+++ DOCUMENT EXTRACT +++
R. gnavus via transmission electron microscopy. Image: Michael Henke
Changes in the gut microbiome have long been linked with Crohn’s disease and other forms of inflammatory bowel disease, but the biology behind those links has remained murky.
Researchers at Harvard Medical School and the Broad Institute of MIT and Harvard have now found that one bacterium associated with Crohn’s disease, Ruminococcus gnavus, produces a certain type of polysaccharide, or chain of sugar molecules, that triggers an immune response.
This study, published June 10 in PNAS, is one of the first to delve into the mechanisms underlying an association between a gut microbe and human disease.
“This is a distinct molecule that represents the potential link between gut microbes and an inflammatory disease,” said first author Matthew Henke, a postdoctoral fellow in the laboratory of senior author Jon Clardy at HMS.
About 2 million Americans live with an inflammatory bowel disease, including Crohn’s.
From correlation to causation
“More and more studies on the correlations between the bacteria in the microbiota and disease were coming out,” said Clardy, the Hsien Wu and Daisy Yen Wu Professor of Biological Chemistry and Molecular Pharmacology in the Blavatnik Institute at HMS. “Some were very strong, some were weak, but it was really all correlations.”
One such study, from the lab of Ramnik Xavier at HMS and the Broad, proved that during some flare-ups of Crohn’s disease, the abundance of R. gnavus can jump from less than one percent of the gut microbiota to more than 50 percent.
That experiment showed that “A is correlated with B,” said Xavier, the Kurt Isselbacher Professor of Medicine in the Field of Gastroenterology at HMS as well as chief of the gastrointestinal unit and director of the Center for the Study of Inflammatory Bowel Disease at Massachusetts General Hospital. “Now the challenge was to get to causation.”
In the new study, Xavier, Clardy, Henke and colleagues wanted to determine whether there were molecular mechanisms by which R. gnavus actually contributes to Crohn’s flare-ups.
After growingcolonies of R. gnavus in the laboratory, the team characterized all of the molecules produced by the bacteria to see if any were pro-inflammatory.
One polysaccharide comprised mainly of rhamnose, a sugar not familiar to the human immune system, antagonized the immune system by activating the cytokine TNF-α.
Using a variety of techniques borrowed from chemistry, Henke determined that the polysaccharide was made of two different sugars: chains of glucose protruding from a spine made of rhamnose.
After uncovering the structure, they searched the genome of R. gnavus and identified the genes responsible for making the polysaccharide.
Future experiments will study if these genes are overexpressed before a flare-up of Crohn’s.
“If we can track a single patient and see that the genes for this polysaccharide become expressed before disease symptoms get worse, that's really powerful,” said Henke. “That would suggest that maybe the polysaccharide is contributing to disease flares.”
Should this theory prove true, the research could inform the development of new treatments for Crohn’s and similar inflammatory diseases by targeting R. gnavus growth or its ability to produce this inflammatory polysaccharide.
The microbiome’s impacts are broad, and these findings have applicability beyond Crohn’s disease, the authors said.
“Now that we’ve established this methodology, we can rapidly go through the other bacteria and find out how the microbiome plays a role in contributing to the chemistry of disease,” said Xavier.
“There’s a lot of really great work being done on cataloging what bacteria, fungi and viruses are in us,” said Henke, “but the health effects of the small molecules and protein products and chemicals that they make haven’t been fully documented yet.”
“We thought for a really long time that microbes had just a passive role in our biology, but that’s definitely changing,” he added.
This study was funded by the National Institutes of Health (grants R01AT009708 and F32-GM126650). Additional support was provided by the U.S. Department of Energy (grant DE-SC0015662). The authors also acknowledge the East Quad NMR Facilityand the laboratory of A. Sloan Devlinat HMS.
Chelsi Cassilly in the Clardy lab, Douglas Kenny in the Xavier lab and Hera Vlamakis of the Broad are co-authors of the study. Clardy is a senior associate member of the Broad. Xavier is a core institute member and co-director of the Infectious Disease and Microbiome Program at the Broad.
+++
● ACTIVITIES:
A – In one to three sentences, explain why, according to the article on R. gnavus and Crohn's disease, future experiments will test whether the polysaccharide genes are overexpressed before a flare-up.
B – Quote the article on R. gnavus and Crohn's disease between "In the new study, Xavier, Clardy, Henke" and "making the polysaccharide.", inclusive.
The entries have no connection to the article on R. gnavus and Crohn's disease.
+++ DATA EXCERPTS +++
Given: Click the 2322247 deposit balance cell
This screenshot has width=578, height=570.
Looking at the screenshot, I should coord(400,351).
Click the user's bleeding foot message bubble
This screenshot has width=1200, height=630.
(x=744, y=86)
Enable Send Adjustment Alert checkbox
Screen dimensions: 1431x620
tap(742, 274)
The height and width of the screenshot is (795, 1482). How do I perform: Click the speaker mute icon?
+++
+++ DATA EXCERPTS +++
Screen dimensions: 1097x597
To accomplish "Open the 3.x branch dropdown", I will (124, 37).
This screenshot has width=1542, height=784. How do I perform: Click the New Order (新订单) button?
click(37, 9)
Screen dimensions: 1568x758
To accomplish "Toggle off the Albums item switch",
+++
+++ DATA EXCERPTS +++
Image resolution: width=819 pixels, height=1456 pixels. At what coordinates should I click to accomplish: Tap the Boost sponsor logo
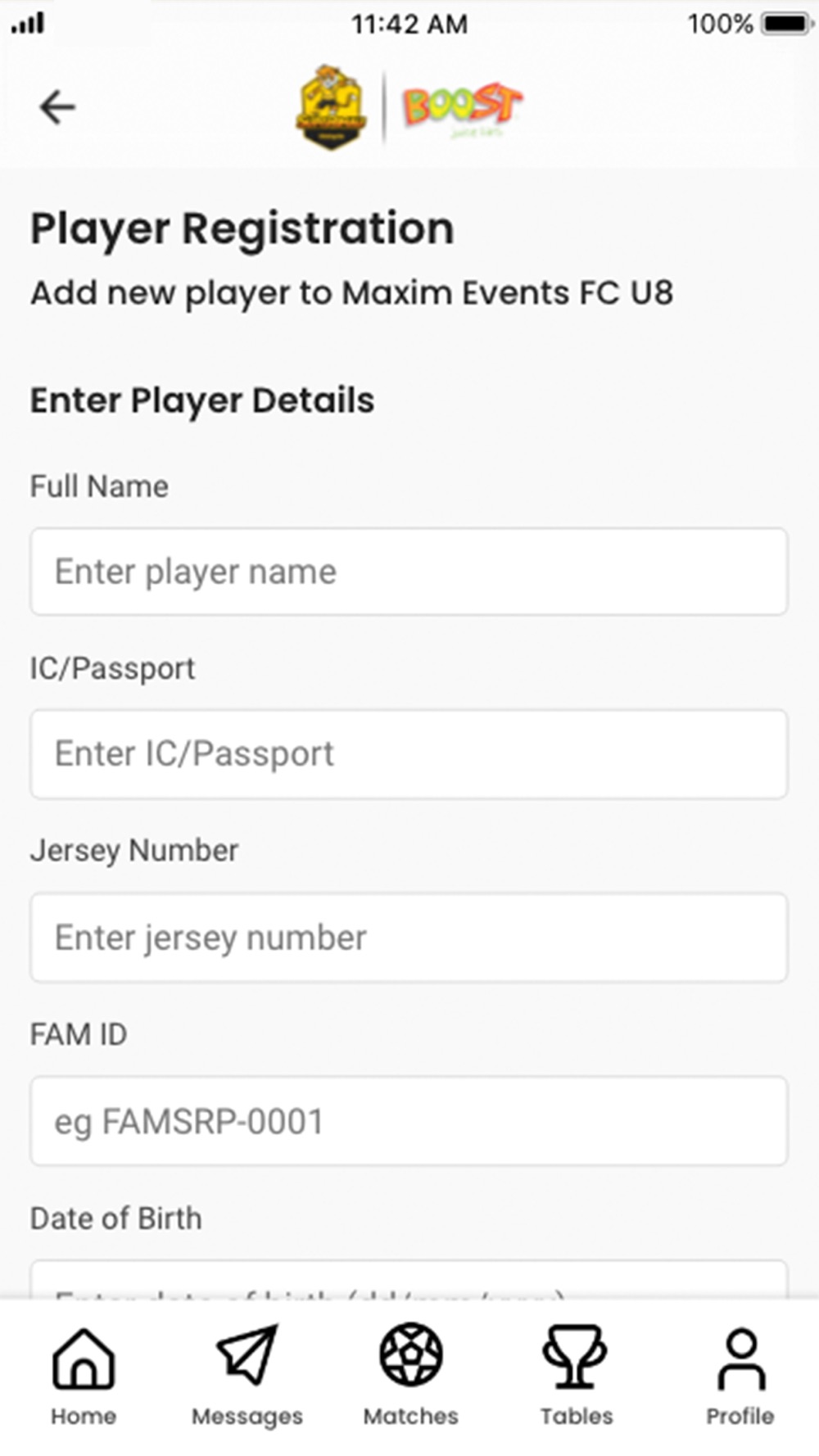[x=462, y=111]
+++
● ANSWERS TO THE PROBLEMS:
A – According to Henke, tracking a single patient and seeing these genes become expressed before symptoms get worse would be very powerful evidence. It would suggest that the polysaccharide may be contributing to disease flares.

B –
In the new study, Xavier, Clardy, Henke and colleagues wanted to determine whether there were molecular mechanisms by which R. gnavus actually contributes to Crohn’s flare-ups.
After growingcolonies of R. gnavus in the laboratory, the team characterized all of the molecules produced by the bacteria to see if any were pro-inflammatory.
One polysaccharide comprised mainly of rhamnose, a sugar not familiar to the human immune system, antagonized the immune system by activating the cytokine TNF-α.
Using a variety of techniques borrowed from chemistry, Henke determined that the polysaccharide was made of two different sugars: chains of glucose protruding from a spine made of rhamnose.
After uncovering the structure, they searched the genome of R. gnavus and identified the genes responsible for making the polysaccharide.